Ingredients
- 500g Strong white flour
- 1tsp Salt
- 2Tbsp Olive oil
- 250ml Hand-hot water
- 6Tbsp Tomato puree
- 6Tbsp Water
- Pinch of sugar
- Pinch of mixed herbs
- 1 bag of Mozarella cheese
- 4 Slices of parma ham
- Handful of rocket leaves
Method
- To make the dough, mix together to flour, salt & yeast in a large bowl. Add the water along with 2 Tbsp of olive oil and mix to form a soft dough.
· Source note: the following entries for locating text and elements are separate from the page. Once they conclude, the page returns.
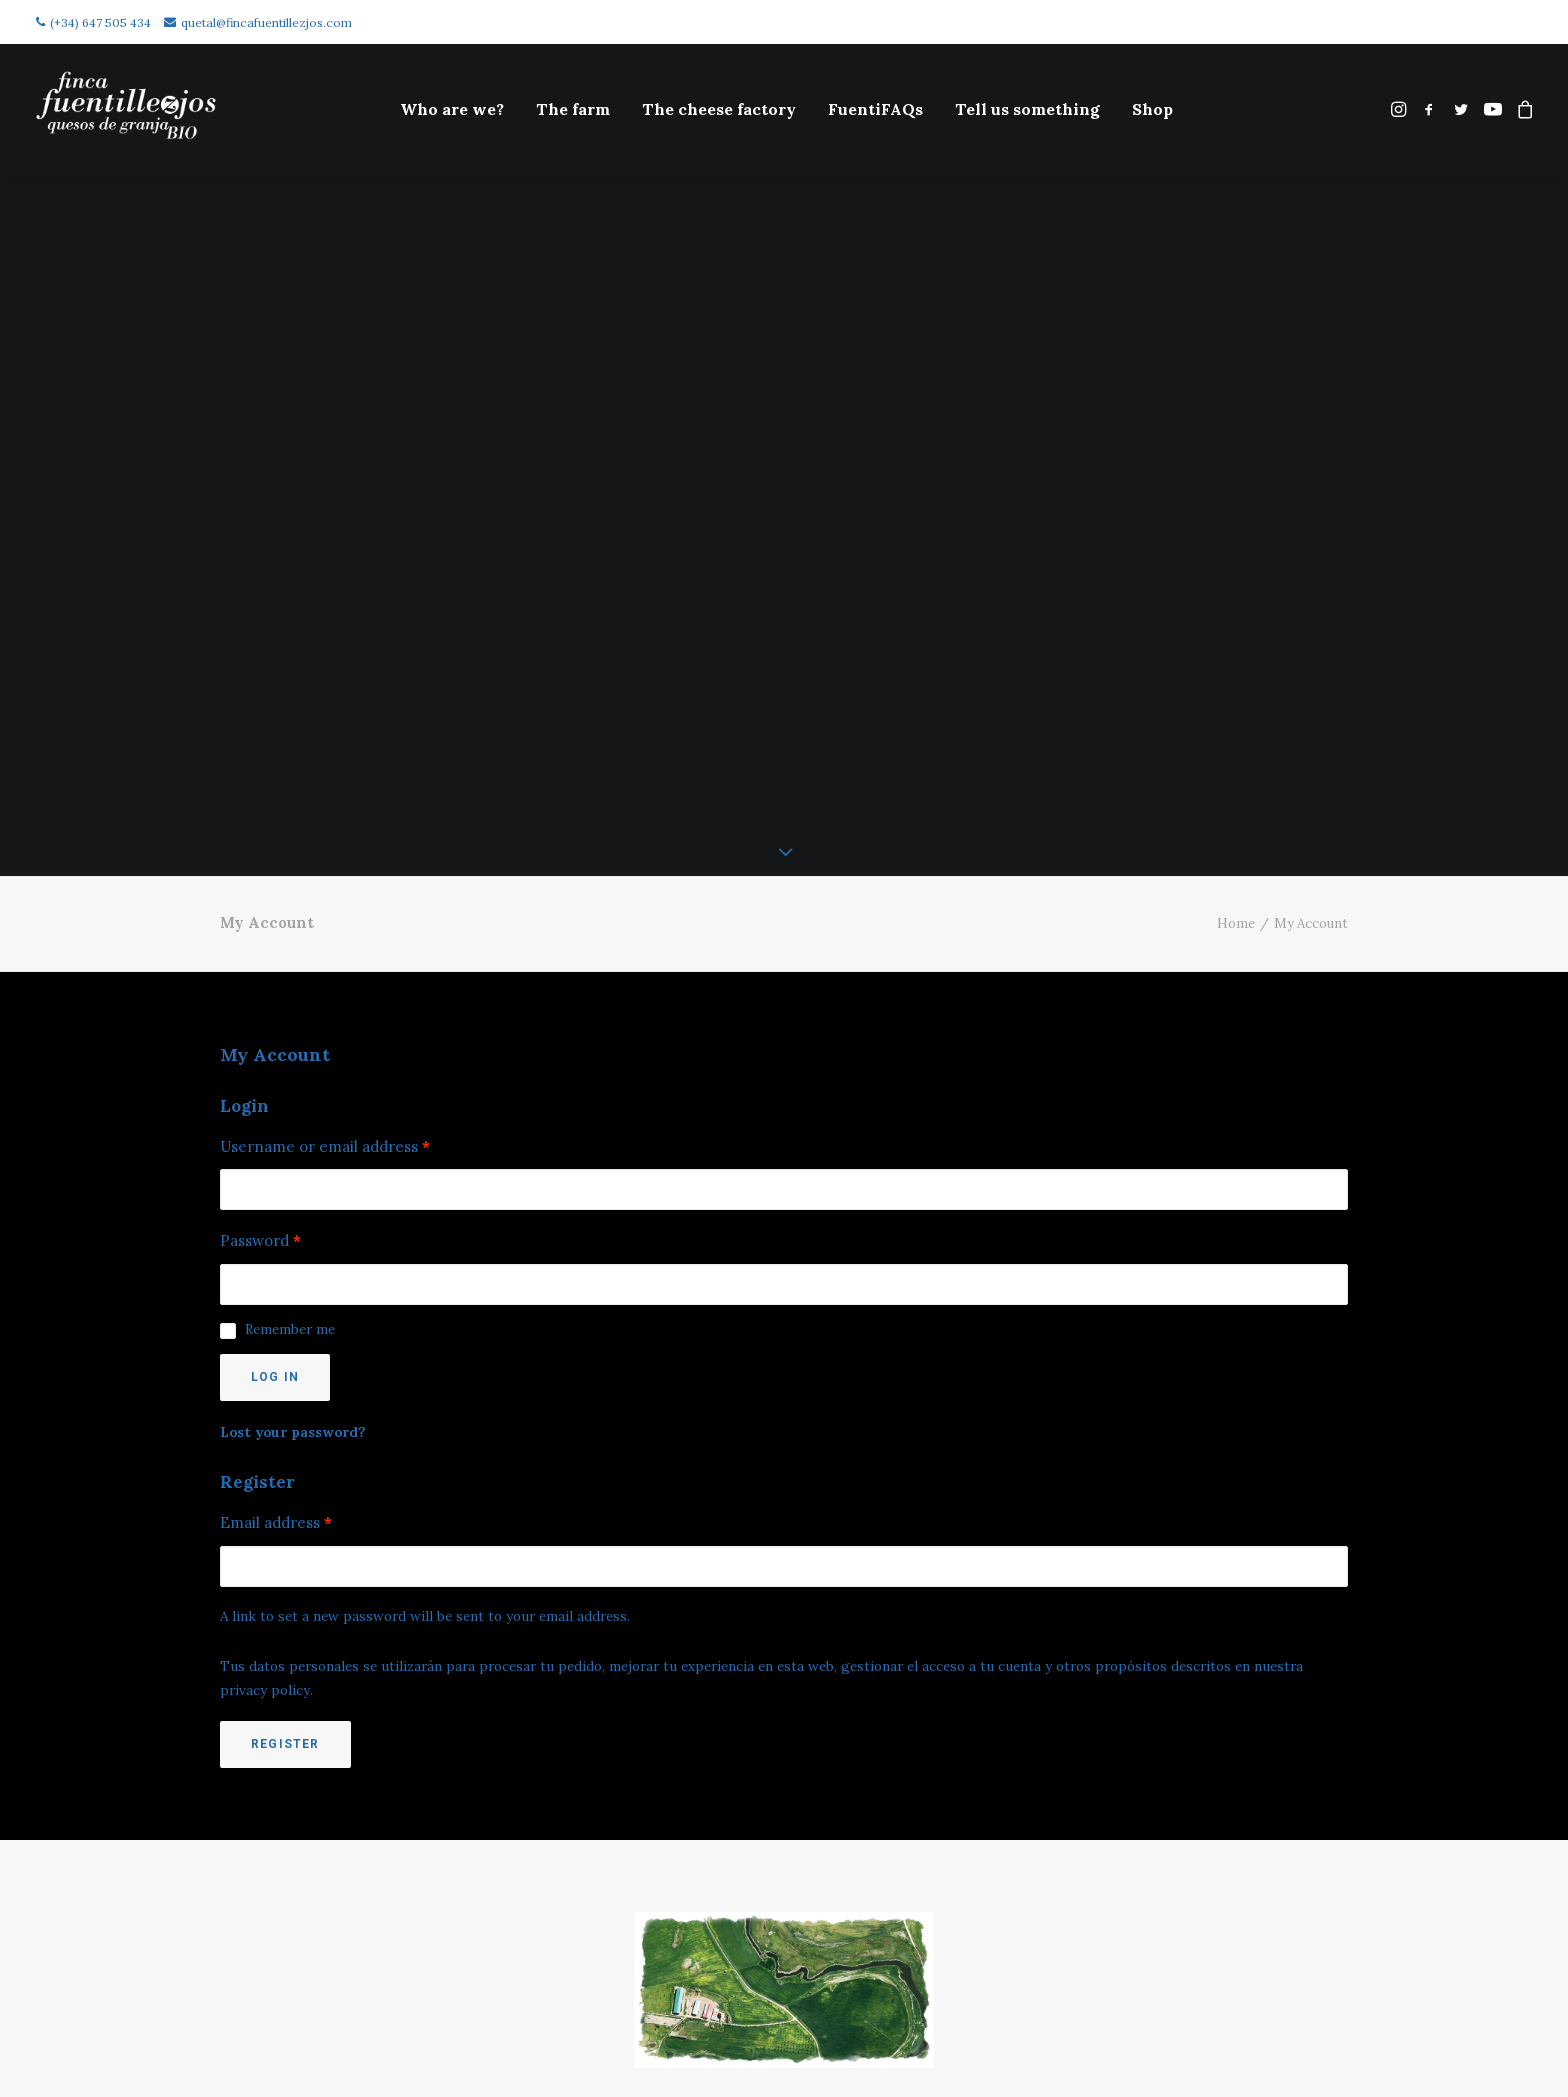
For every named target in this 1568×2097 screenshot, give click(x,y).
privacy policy (265, 1544)
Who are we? (452, 109)
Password (260, 1094)
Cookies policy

- Lightly dust the counter with flour and kneed the dough for around 5 minutes. Rinse out and oil the mixing bowl, shape the dough to a neat ball and return it to the bowl. Cover with clingfilm. Leave in a warm place for around 40 minutes, or until doubled in size.
- For the tomato sauce, mix the tomato puree with 6 Tbsp of water. Add a pinch of sugar and mixed herbs to taste. Preheat the oven to 230C.
- Knock back the dough and divide into 4 evenly sized balls (I usually leave these to rest for a couple of minutes on the counter under a towel).
- Lightly dust the counter again with flour and shape the balls into pizza bases, they can be whatever size or shape you like. Place onto lightly floured baking trays.
- Spread the tomato sauce over each before topping with mozarealla and some torn pieces of parma ham.
- Bake in the oven for 7-10 minutes or until golden and risen.
- Top the pizza with rocket leaves and serve immediately.